■ **TASK INSTRUCTIONS**: Copy the data exactly; pictures stay out of the copy.

■ **DATASET RECORDS**:
_ _ _ _

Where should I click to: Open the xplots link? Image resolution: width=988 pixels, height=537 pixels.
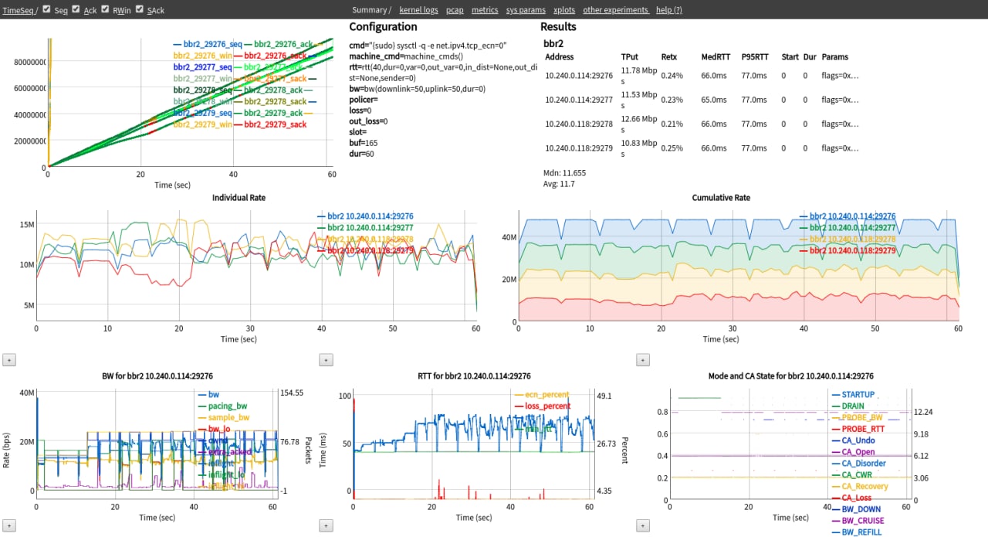coord(564,10)
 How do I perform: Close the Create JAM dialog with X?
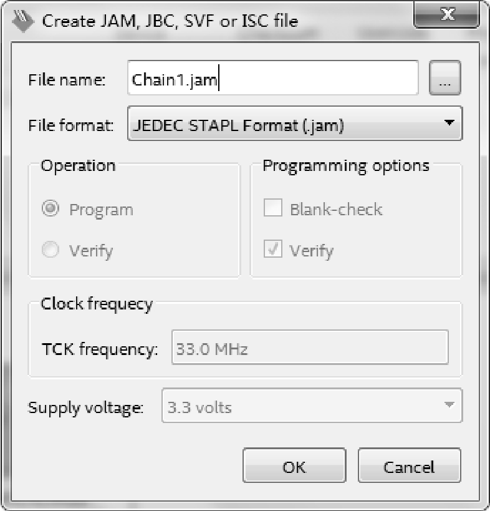point(447,15)
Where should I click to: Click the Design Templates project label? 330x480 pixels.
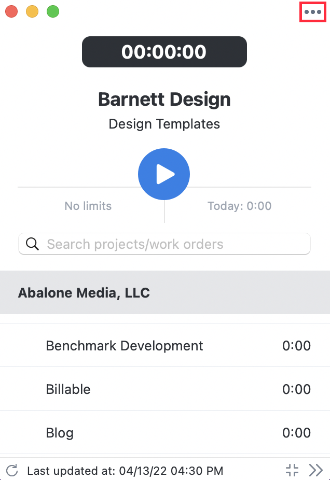[x=164, y=124]
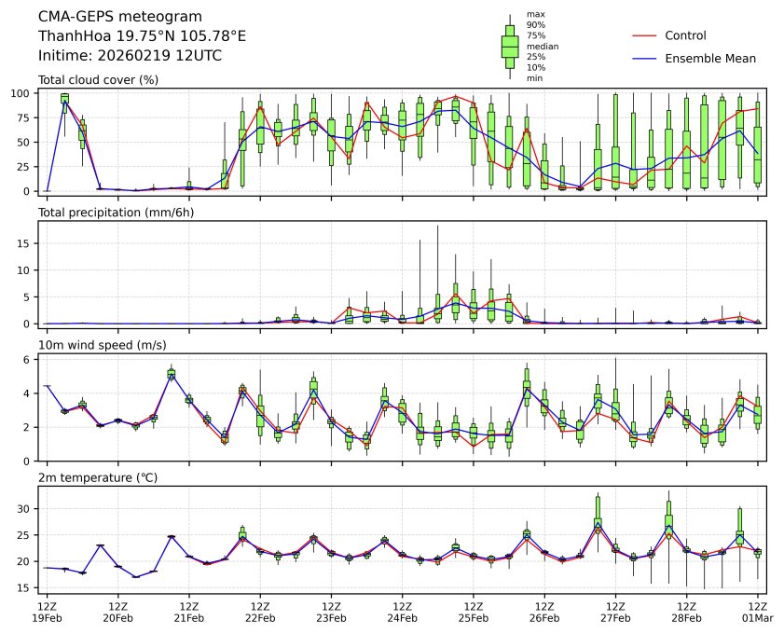Click the "2m temperature (℃)" panel title
This screenshot has width=784, height=634.
coord(98,478)
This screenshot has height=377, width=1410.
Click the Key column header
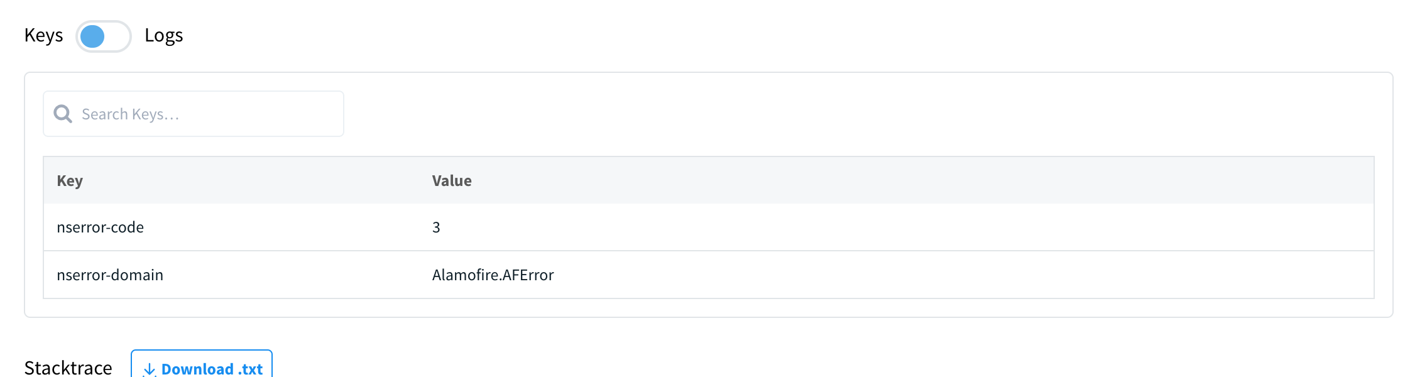click(x=69, y=180)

_ _ _ _

■ **FINISHED TASK**:
Where should I click to: Open the xplots link? Image resolution: width=988 pixels, height=537 pixels.
coord(564,10)
 How do I perform: Close the Create JAM dialog with X?
point(447,15)
Where should I click to: Click the Design Templates project label? 330x480 pixels.
[x=164, y=124]
Click the "2m temperature (℃)" panel title
This screenshot has width=784, height=634.
coord(98,478)
This screenshot has height=377, width=1410.
Click the Key column header
click(x=69, y=180)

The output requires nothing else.